# Cockatiel advice



## Milly (May 7, 2008)

Iv had my tiel just over a week now and hes petrified of me! I keep going and talking to him and spending as much time as i can with him and hes shaking all the time! Sometimes he gets brave and comes to my side of the cage, sometimes to whistle loudly at me and sometimes to hiss at me, but as soon as i move, even just to scratch my head he runs to the other side of the cage with his back to me.

He hasnt had his wings clipped. Should they be done? 

Really want to hand tame him and just wandered what the best way is?

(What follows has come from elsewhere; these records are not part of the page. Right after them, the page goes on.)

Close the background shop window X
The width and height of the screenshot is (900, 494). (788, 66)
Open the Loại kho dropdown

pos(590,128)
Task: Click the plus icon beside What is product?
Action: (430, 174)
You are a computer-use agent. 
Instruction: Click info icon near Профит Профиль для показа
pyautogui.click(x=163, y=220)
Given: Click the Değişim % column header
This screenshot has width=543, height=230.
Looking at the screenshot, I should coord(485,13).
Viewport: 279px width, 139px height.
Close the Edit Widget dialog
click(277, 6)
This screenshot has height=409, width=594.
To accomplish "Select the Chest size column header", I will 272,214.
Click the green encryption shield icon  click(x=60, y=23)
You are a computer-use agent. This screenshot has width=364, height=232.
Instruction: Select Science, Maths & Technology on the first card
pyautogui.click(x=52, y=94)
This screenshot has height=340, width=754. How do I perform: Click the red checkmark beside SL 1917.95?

Iv heared about toweling him but i dont want to scare him anymore than i have to!

One last thing, I keep a small bowl of water on his cage floor for him to bath in, and i havent seen him go near it, will he bath when hes ready for it or should i get a mist spray?

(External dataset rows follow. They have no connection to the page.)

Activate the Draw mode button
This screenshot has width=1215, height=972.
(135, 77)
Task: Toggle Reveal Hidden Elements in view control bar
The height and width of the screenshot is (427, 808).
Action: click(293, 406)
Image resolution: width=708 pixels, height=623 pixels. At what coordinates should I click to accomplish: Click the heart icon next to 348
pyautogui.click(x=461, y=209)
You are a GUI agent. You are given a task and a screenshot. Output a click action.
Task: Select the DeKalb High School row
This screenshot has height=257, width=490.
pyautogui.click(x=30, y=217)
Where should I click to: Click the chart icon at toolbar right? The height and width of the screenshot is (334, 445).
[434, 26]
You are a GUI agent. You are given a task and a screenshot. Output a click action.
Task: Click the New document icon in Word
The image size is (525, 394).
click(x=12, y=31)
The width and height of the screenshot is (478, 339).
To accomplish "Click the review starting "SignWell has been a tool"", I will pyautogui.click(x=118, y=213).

Sorry for all the questions and thanks for the advice!


----------



## Kay73 (Mar 26, 2008)

Slowly does it!
i used to mist my cockatiels.
it will take time and patience for your bird to trust you.
i never had my birds wings clipped, i think its more parrot owners who do that. you could try using a stick or another perch,to encourage him to sit on, some birds are scared of hands, as they seem big scary and have wiggly digits on the end!!!
did he come from a shop or aviary?
is it a boy or girl?


----------



## scosha37 (Feb 24, 2008)

hi, yeah take ur time with him/her rome wasent built in a day 
where did it come from?
just talk as much to it when its next to u have it eye level with you and never really give a new bird eye contact as they take it as a thret, but just dio things very slow and each day will get better hopefully  av had a birds all my life budgies, teils,parrakeets, parrots, hope you enjoy your teil


----------



## Milly (May 7, 2008)

Cheers you 2.

Its a he. I got him from a shop but he'd only been in the shop 24 hours. Where he was before that im not sure. Iv tried encorouging him onto a seperate perch but he wont have it. Ill keep at it anyway. 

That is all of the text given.